Page excerpt
Thursday, December 04, 2008

The Health Minister fires back at Gary Coons

"I know Mr. Coons has been beaking-off in respect of this matter."
George Abbott, BC's Minister of Health taking exception to recent comments from the MLA for the North Coast.

The health care situation in Stewart finally produced some comments from the BC Liberals this week, but little in the way of a reolution, as the BC Health Minister George Abbott fired back at Gary Coons over his recent questions about health care in rural areas.

With Stewart's hospital facing a crisis situation in providing health care these days, Abbott claims that his Ministry is doing much work to "mitigate" the situation, though his words are probably cold comfort for the folks of Stewart, who must be wondering if there is much of a future for health care in their community.

Instead of offering up solutions for the troubles of Stewart, Abbott instead trotted out a familiar refrain from the Liberals when cornered, blaming the NDP of the nineties for all the troubles, forgetting we guess that his party has been in charge of the province since June of 2001, seven years ago, regardless of what calendar one might use.

More than enough time one would hope to provide solutions for long running health care challenges.

The Wednesday Daily News outlined the Ministers response to the MLA's challenges, heavy on rhetoric as they are, but little in detail as far as solutions.

Health Minister hits back at MLA
George Abbott says Gary Coons' hospital criticsim unfounded
By George T. Baker
The Daily News
Wednesday, December 03, 2008
Pages one and three

B.C. Minister of Health George Abbott responded to criticism that his ministry is out of touch with rural communities by saying that he indeed is aware of the lack of health service in Stewart.
Abbott was responding to comments made by North Coast MLA Gary Coons, who said that no economic good could come from a region that has little in the way of health services.

Recorded information
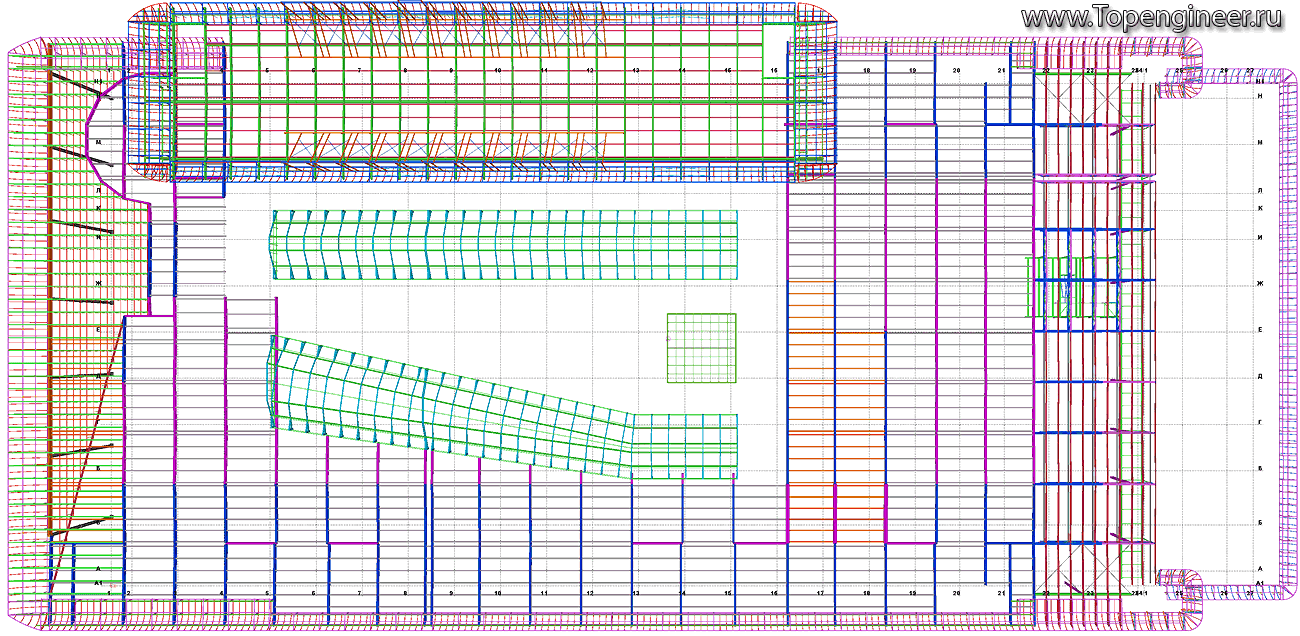Image resolution: width=1300 pixels, height=636 pixels.
Task: Click left-side axis label М
Action: [x=98, y=142]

Aim of the exercise
From the post about the Health Minister firing back at Gary Coons, print the passage that opens with the words containing "Instead of offering" and closes with "one might use.", copying it word for word.

Output for this exercise
Instead of offering up solutions for the troubles of Stewart, Abbott instead trotted out a familiar refrain from the Liberals when cornered, blaming the NDP of the nineties for all the troubles, forgetting we guess that his party has been in charge of the province since June of 2001, seven years ago, regardless of what calendar one might use.